| Passage to read |

*** Begin section ***

Just a quick reminder what median means in this case:

You have a finite set of wages/pay - and $197,000 should be in the middle of this set. Meaning that half the wages at Alphabet are below, the other half above this wage.

It is a rather robust measure, because it is insensitive to extreme values (like the arithmetic average would be), while also giving you a good overview, e.g. that 50% of all the wages are above $197,000.

Vice versa, it tells you nothing about how low or how high the wages are aside the median (e.g. the lower 45% of the wages could be <$45,000). So take it with a grain of salt.

Also, as with the Facebook news that their median is $240k (https://news.ycombinator.com/item?id=16955393), it could well be the case that Alphabet's lower paid staff are mostly contractors who wouldn't be counted in this metric.

Everyone seems to report either median or average, both of which leave out a lot of interesting information. If people simply reported both values, it would go a long way to painting a more accurate picture.

I was just thinking about this. Ideally, the median and mean salaries should account for added value but not vary so much as to make inequality unbearable. Having CEOs paid 100 or 200 or even 1000 times more than other employees is bad for everyone in the long run. It leads to so much inequality that people end up tearing each other appart, looking for culprits (immigrants, strangers, neighbouring countries, etc). Having a CEO paid more than others is fine as long as everyone can benefit from the added value, not just a few.

For an accurate picture, you can't beat a picture. A graph of the distribution of employees over salaries is easy to understand and information rich.

Median is the only one you need a disclosure for. Mean is simply the compensation expense divided by the number of employees. But the mean salary doesn't really say anything, it'll always be higher than median and at a company the size of Alphabet you don't really get additional insights from that.

Reporting median is a good step, most companies don't disclose that.

The difference between mean and median provides information. It's always safe to assume the distribution is right-skewed, but having both median and mean gives you a sense for how much.

*** End section ***

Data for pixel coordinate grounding
*** Begin section ***

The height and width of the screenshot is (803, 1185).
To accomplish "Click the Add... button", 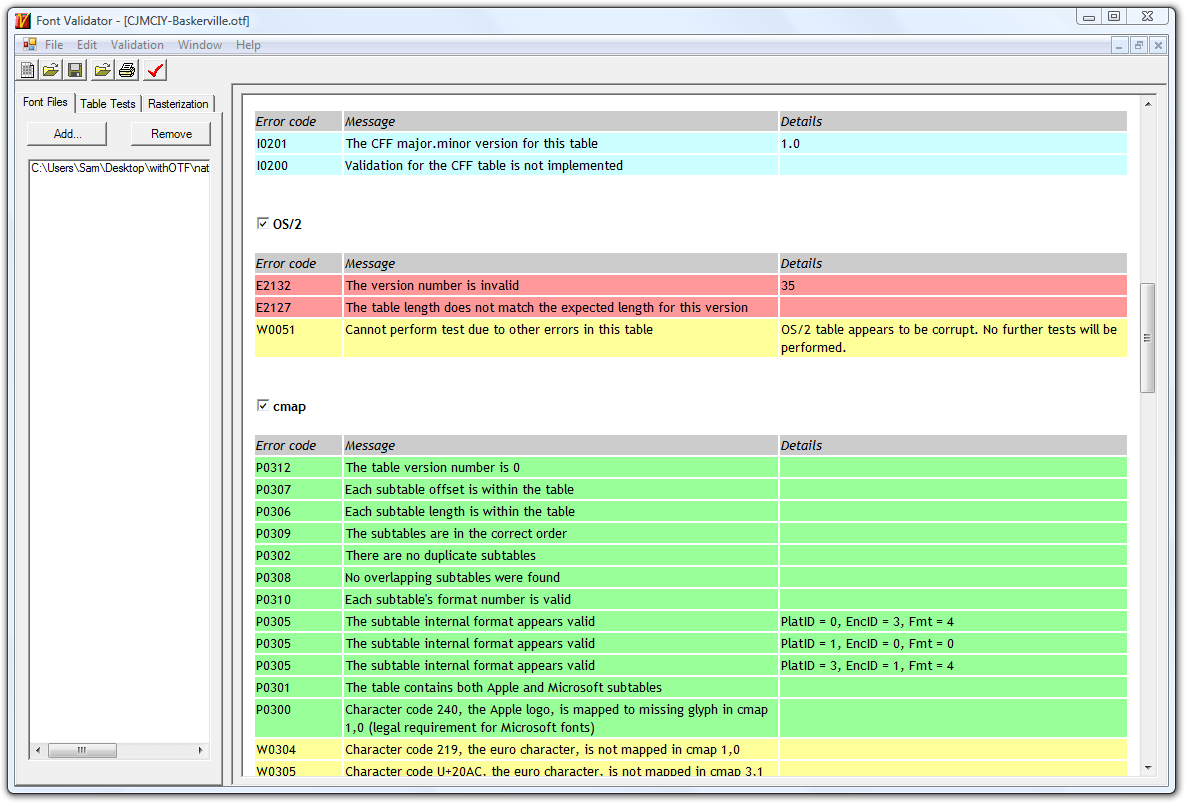I will tap(67, 134).
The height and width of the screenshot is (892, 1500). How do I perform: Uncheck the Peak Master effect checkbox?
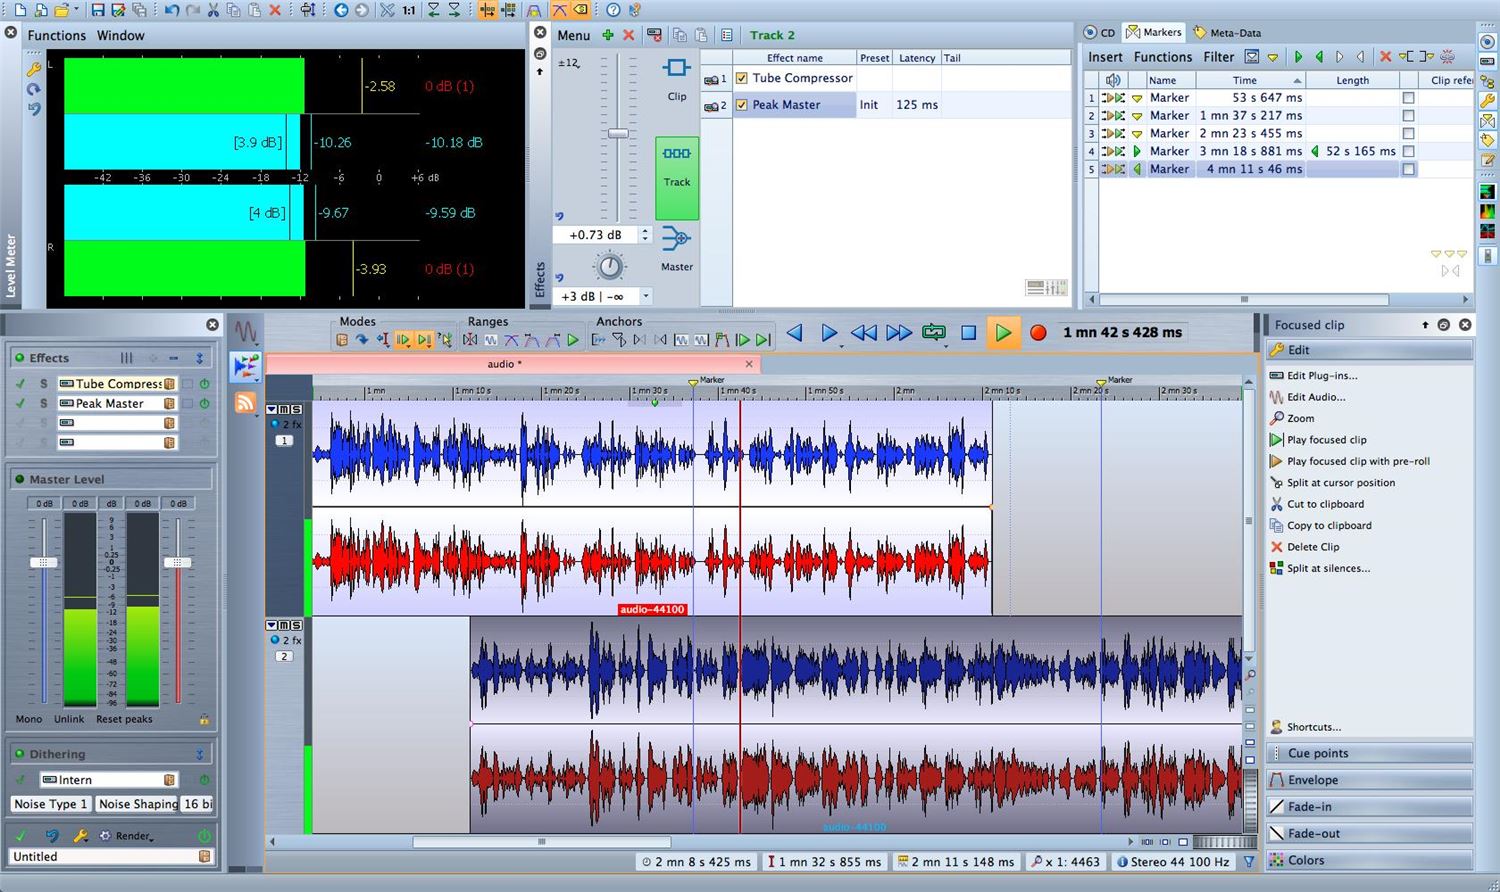coord(742,105)
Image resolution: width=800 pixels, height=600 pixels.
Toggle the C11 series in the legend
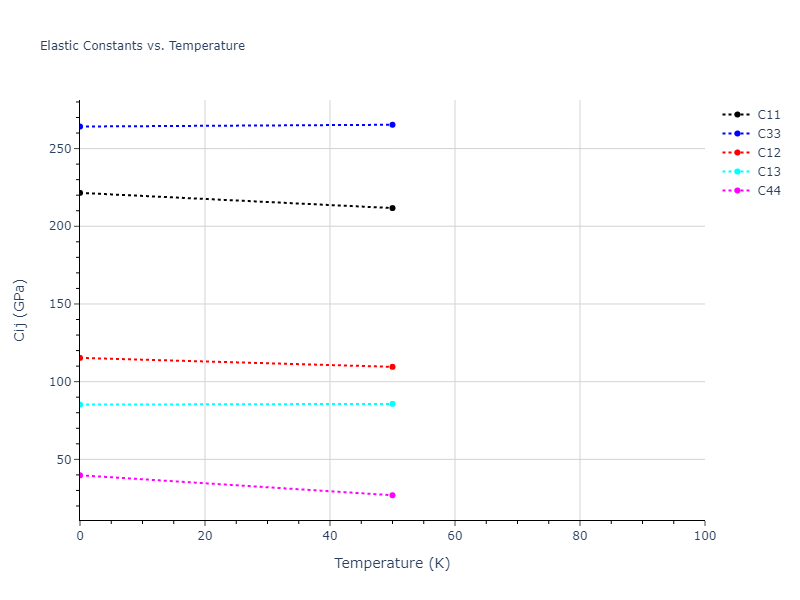(x=768, y=115)
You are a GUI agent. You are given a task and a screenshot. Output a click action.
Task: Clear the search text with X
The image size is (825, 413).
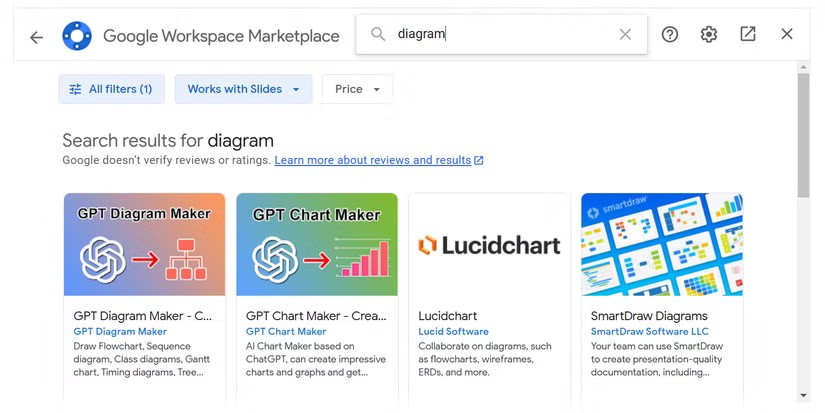pos(625,35)
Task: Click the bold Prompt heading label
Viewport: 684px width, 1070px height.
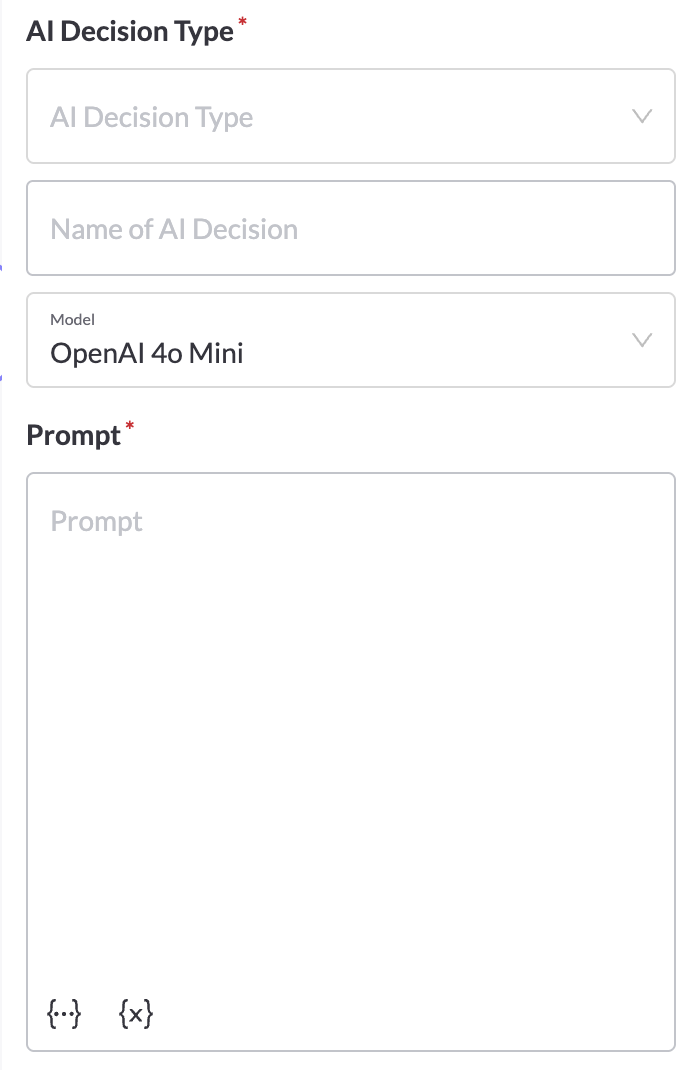Action: point(74,435)
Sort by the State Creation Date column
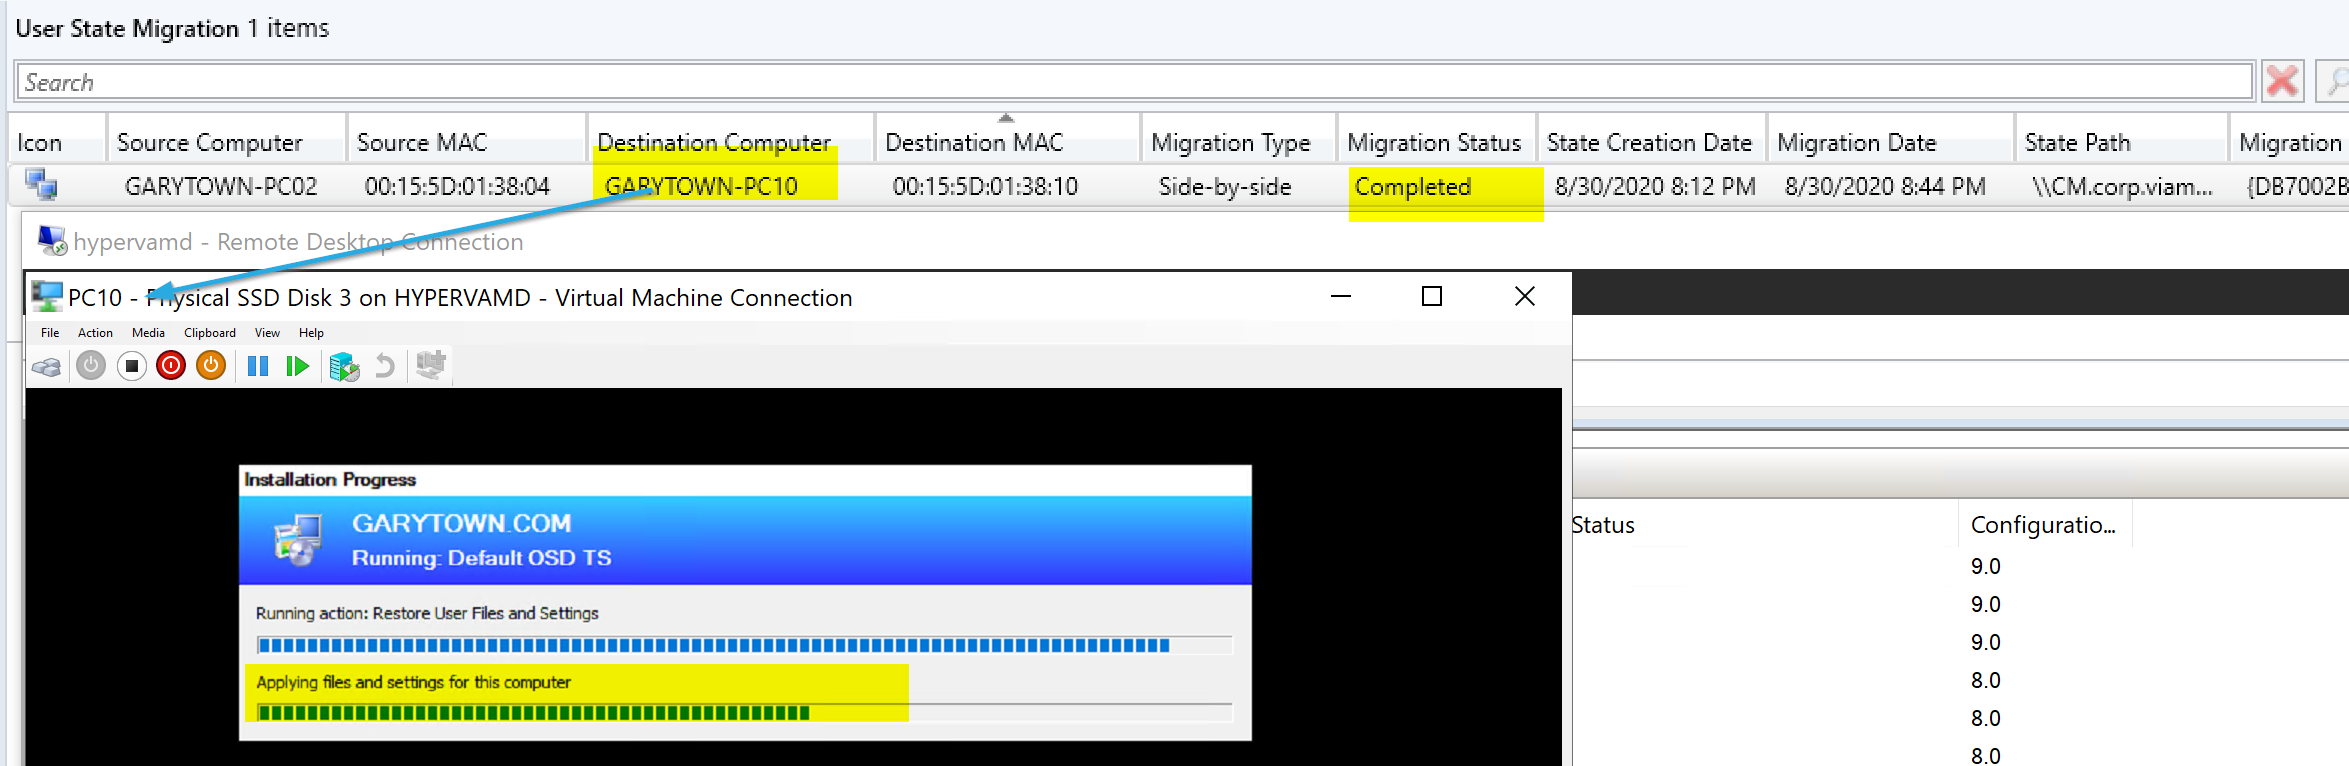The height and width of the screenshot is (766, 2349). 1649,143
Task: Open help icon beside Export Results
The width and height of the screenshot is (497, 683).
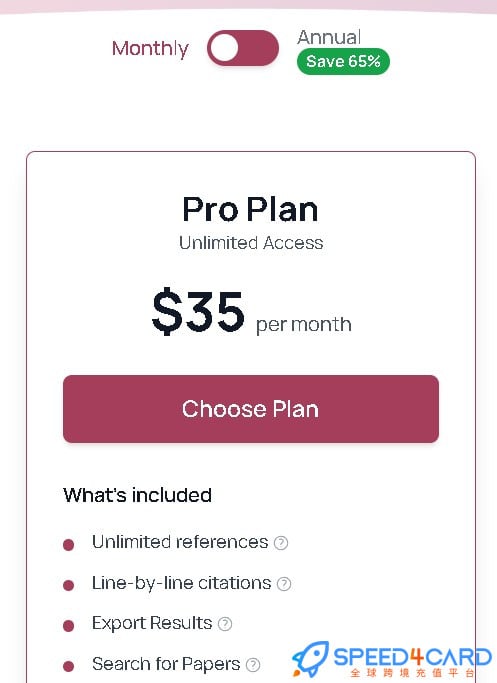Action: coord(225,624)
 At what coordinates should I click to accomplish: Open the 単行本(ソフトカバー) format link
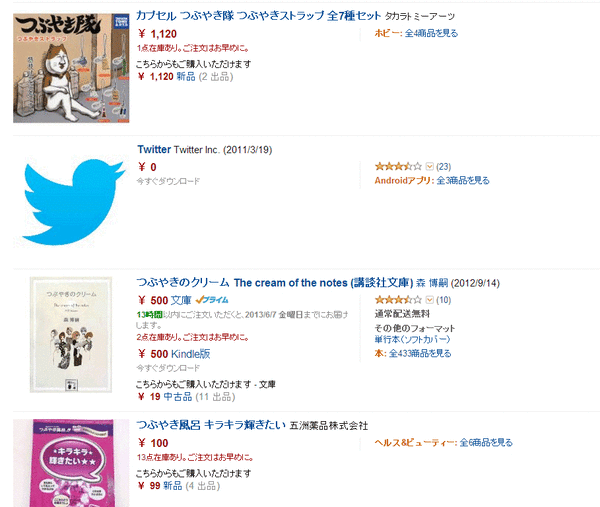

*** End section ***

| Directions |
• 1. List each distinct dollar amount mentioned in the comments on median pay at Alphabet.
• 2. Carry on the comments about median pay at Alphabet, picking up after their final sentence.

| Solved tasks |
• 1.
$197,000
$45,000
$240k

• 2.
Just the difference doesn't tell you much. It's always right-skewed. But that could be because it's bimodal with developers earning a lot and support staff little or it's because everyone makes the same except for some really well paid executives.

What would be really interesting would be to see the actual distribution. But I don't think we'll ever see that.

I think at this point we're quibbling over the definition of "how much" it can tell you. I think "median of $70k, mean of $150k" vs. "median of $70k, mean of $1.5M" carries a lot more information than just mean or just median, even if it doesn't approach a full summary of the distribution's shape.

Amazon's medium pay is $28,446. But they also employ nearly 500,000 people. The linked article also has salaries for other tech companies.


Reporting and pushing median pay now is smart for a company like Amazon.

When you have a Democratic Congress, $15/hr minimum wage is coming. Many of the grunts will be getting a big raise, which will increase that median significantly in a few years.

These companies are reporting it now because they don't have a choice, it's a federal law that most large public companies have to report median pay and CEO pay.

Most of them work for Integrity Staffing not Amazon.

Nope. https://www.theverge.com/2017/2/3/14504526/amazon-job-growth...

That story from a year calls out that it excludes contractors. It does include full-time and part-time employees.

Totally possible. I am not acquainted with the regulatory statutes regarding who you may or can count as FTE in such a statistic.

But sure sounds like a feasible strategy to prop up median pay.

I'm pretty sure most companies would want to make median pay appear as low as possible when making SEC filings. Investors hate high labor costs.

I would agree in regards to SEC filings, but I'm not sure this comes from an SEC filing?

Also, do you have to state median pay in such a filing?

You're right, I suspect this article is based off of new federal requirements that companies report employee vs. CEO pay disparities [0].

0: https://www.sfgate.com/business/networth/article/Yes-median-...

I don't think companies are required to and this statement from the WSj article:

>the fourth-highest pay among the hundreds of companies in the S&P 500 index that have disclosed those figures.

seems to imply that it is not.

This article seems to suggest it's mandatory for public companies:

>As Congress chips away at bank regulations established by the 2010 Dodd-Frank law, another part of the measure is exposing the extreme income inequality between bosses and their workers.

>The law requires publicly traded companies to calculate the ratio of their chief executive officer’s compensation to the median pay of the companies’ employees. After a series of delays, firms are finally disclosing their pay ratios in filings with the Securities and Exchange Commission. [0]

[0] https://www.huffingtonpost.com/entry/ceo-pay-disclosure_us_5...

It is the case. Almost all of their scaled support is from overseas most of which are not Google employees. They pay other companies to manage these folks. That 85K employee headcount is only the FTE count. The number of non-FTEs is crazy.

If the underlying data is normally distributed, then there's no difference between median and mean for a sufficiently large sample size. Which is why mu can be median or mean when calculating the probability density function.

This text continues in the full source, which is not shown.